Summer Thunder Storm

Saturday July 15th 2006

Kiryat Shmona
Northern Israel / Lebanon Border

We finally wrapped up the Primetime shift and drove back to the hotel we are based at up here in Northern Israel at around 8:30 am. People often consider covering war means sitting in trenches covered in mud, and sometimes that is very true. But in the world of 24 hour cable news, it can also mean live shifts where for 8 - 10 hours you are the "go to" live team, on the hour, every hour, at the bottom, affiliates, sister networks the list continues.

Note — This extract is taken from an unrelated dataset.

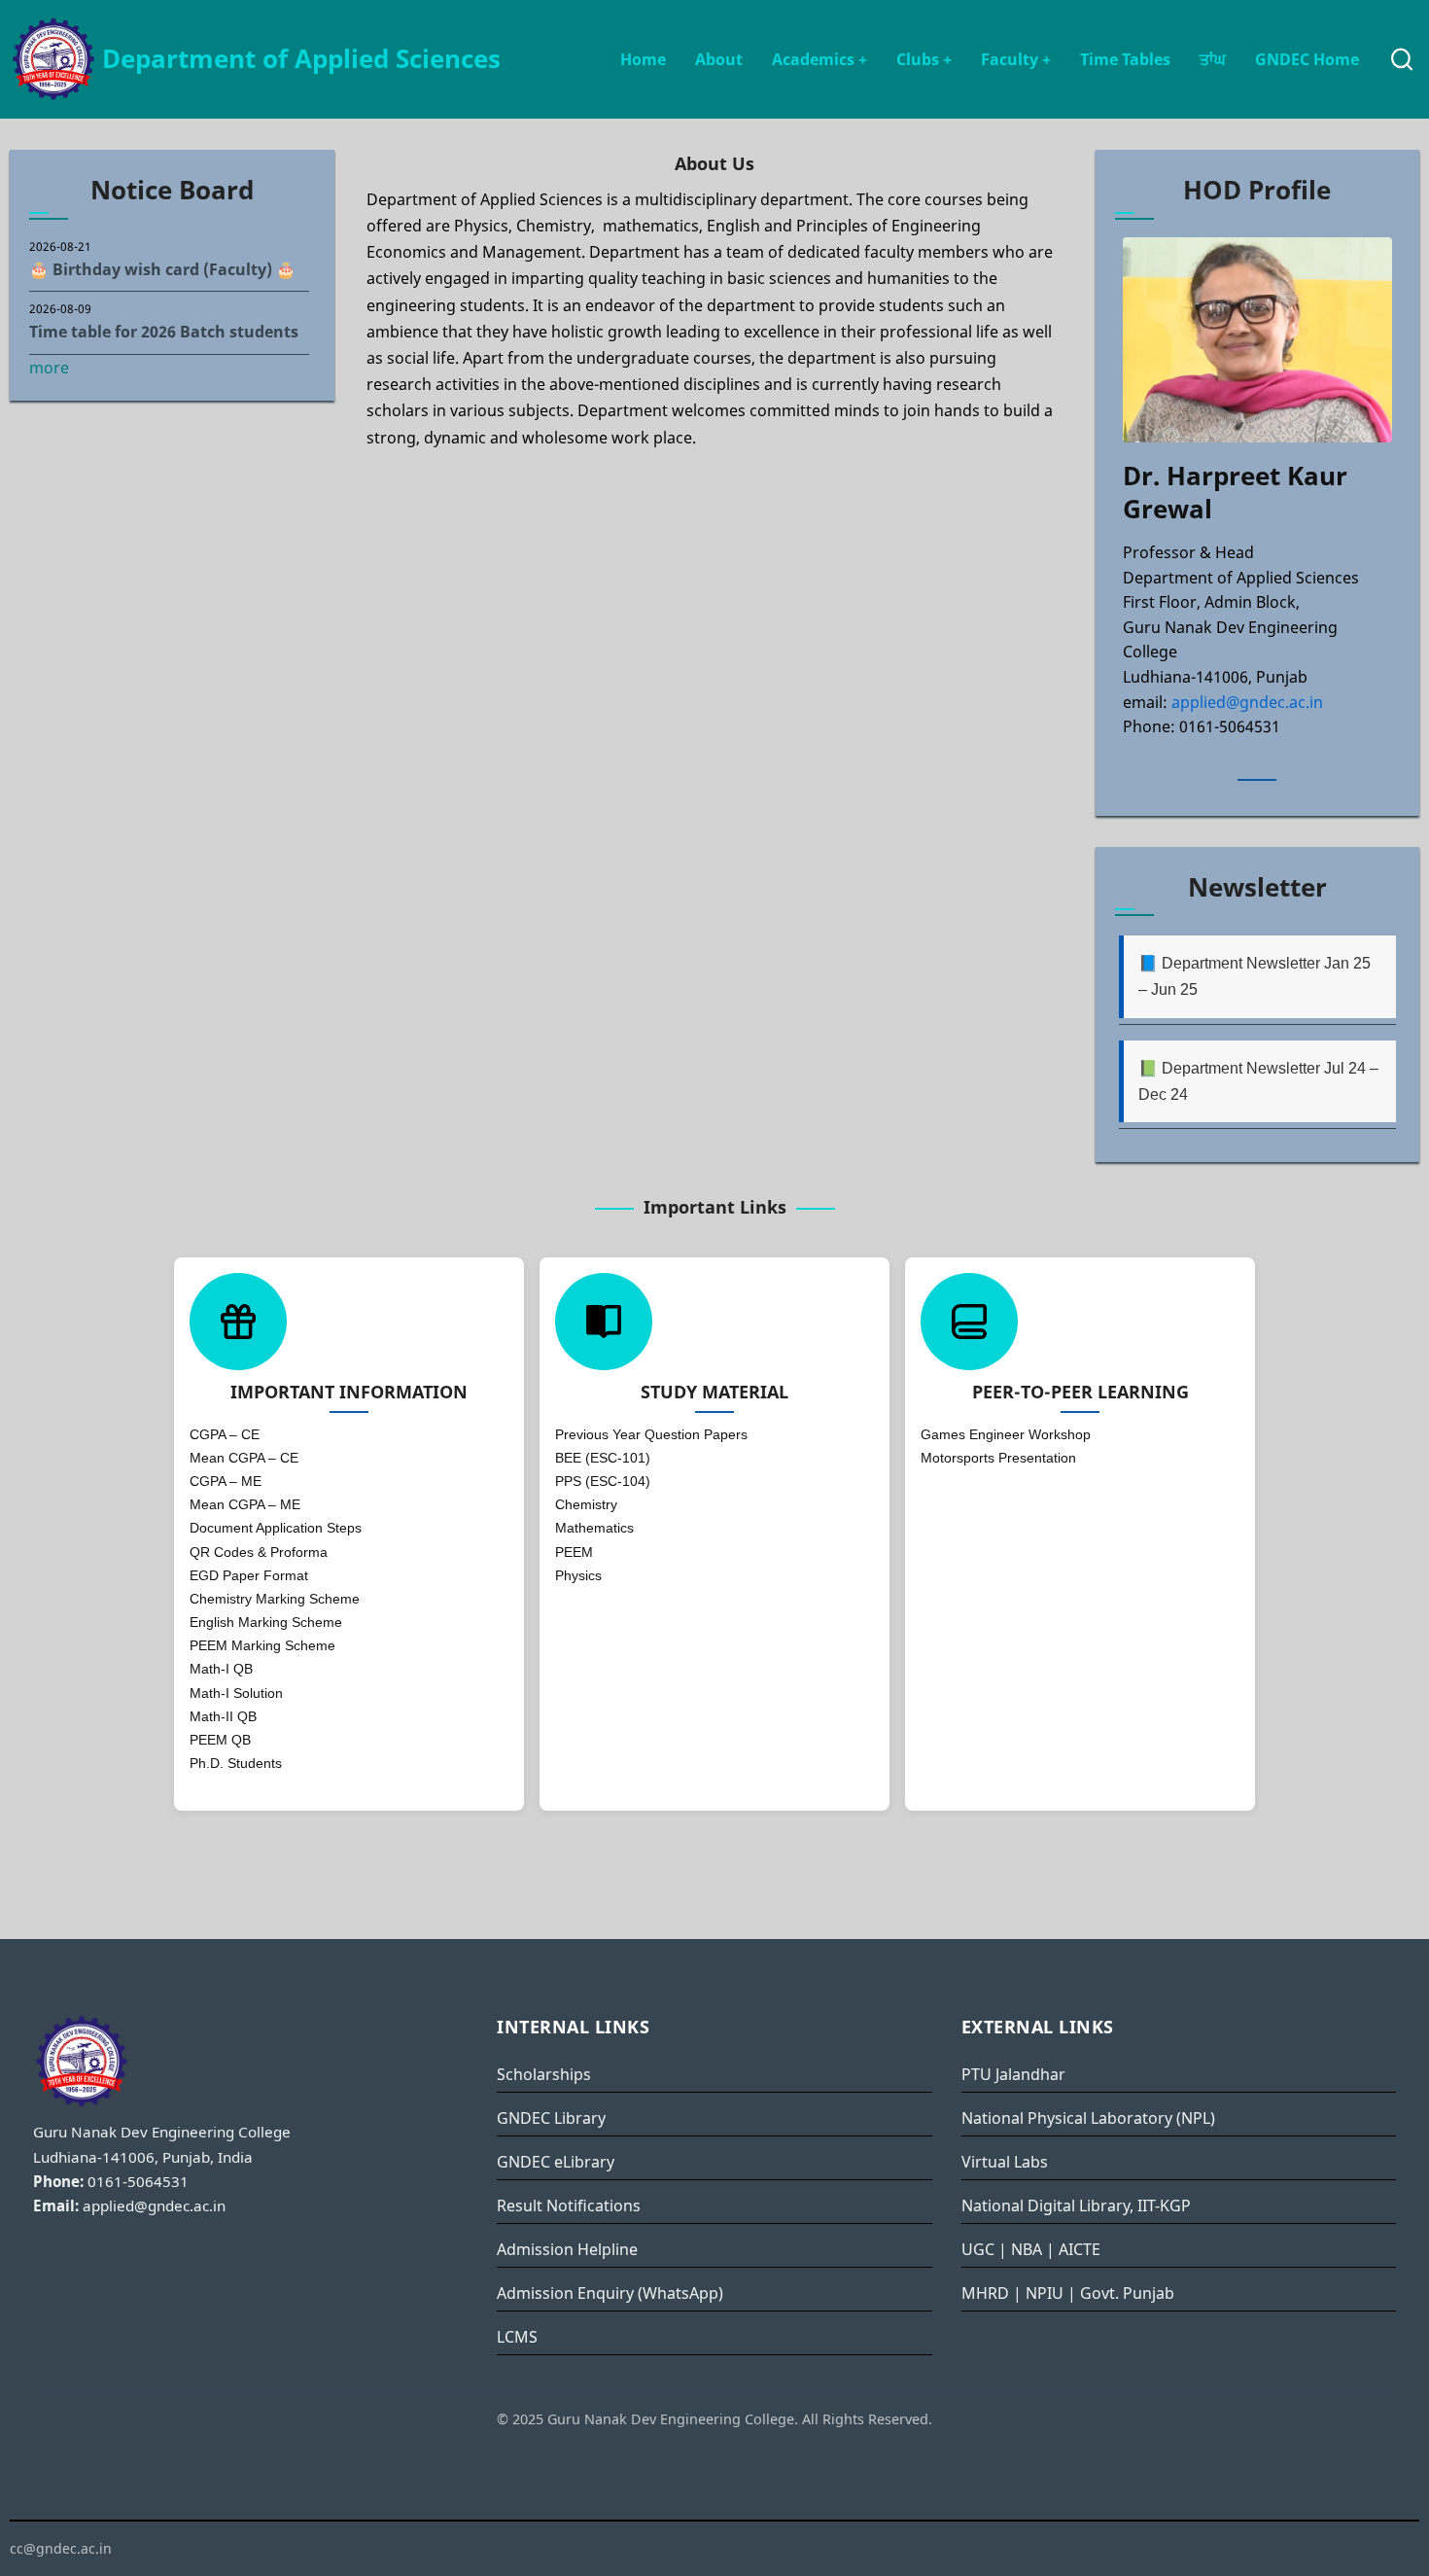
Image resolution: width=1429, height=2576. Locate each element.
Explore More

Last night and tonight we have the Prime time shift, which with time zones means we take over coverage from midnight till 8 am, ( 5pm till 1am Eastern) and the first shot for the night is over. We could doing up to twenty shots tonight from the border city of Kiryat Shmona about six miles from the Lebanon Border.

This brings me back to the logic of where to stay whilst covering conflict, in our case we drive closer to the border to the most Northern town in Israel of Metulla. Now the logic is there is no logic, anywhere anytime in this region you are potentially in an area where Hezbollah katyusha rockets. The real worry now is not these Katyusha rockets which have a limited range, but new long range missiles that they have received from Iran, the Israeli Government is now warning its citizens that these new long range missiles are capable of hitting Tel Aviv and Patriot Missile batteries are being reactivated for the first time since the Gulf War.

The good thing about staying in Metulla can be reasoned out by saying since it is so close to the border it is harder to hit, as the Hezbollah would virtually have to be firing straight up in the air rather than at an angle and into deeper Israel. Of course this reasoning has no sound military backing but if we say it enough to each other it provides some comfort. Just as we all requested hotel rooms that faced South and not North towards Lebanon.

The title today "Summer Thunder Storm" comes from earlier tonight when we were all sitting around outside and looking to the mountains. It was like one of those hot summer storm days when you see the lightning on the horizon and moments later you hear the rolling thunder come down. Here the lightning was the intense flash of artillery fire and the sound of thunder was the boom of shells heading into Lebanon.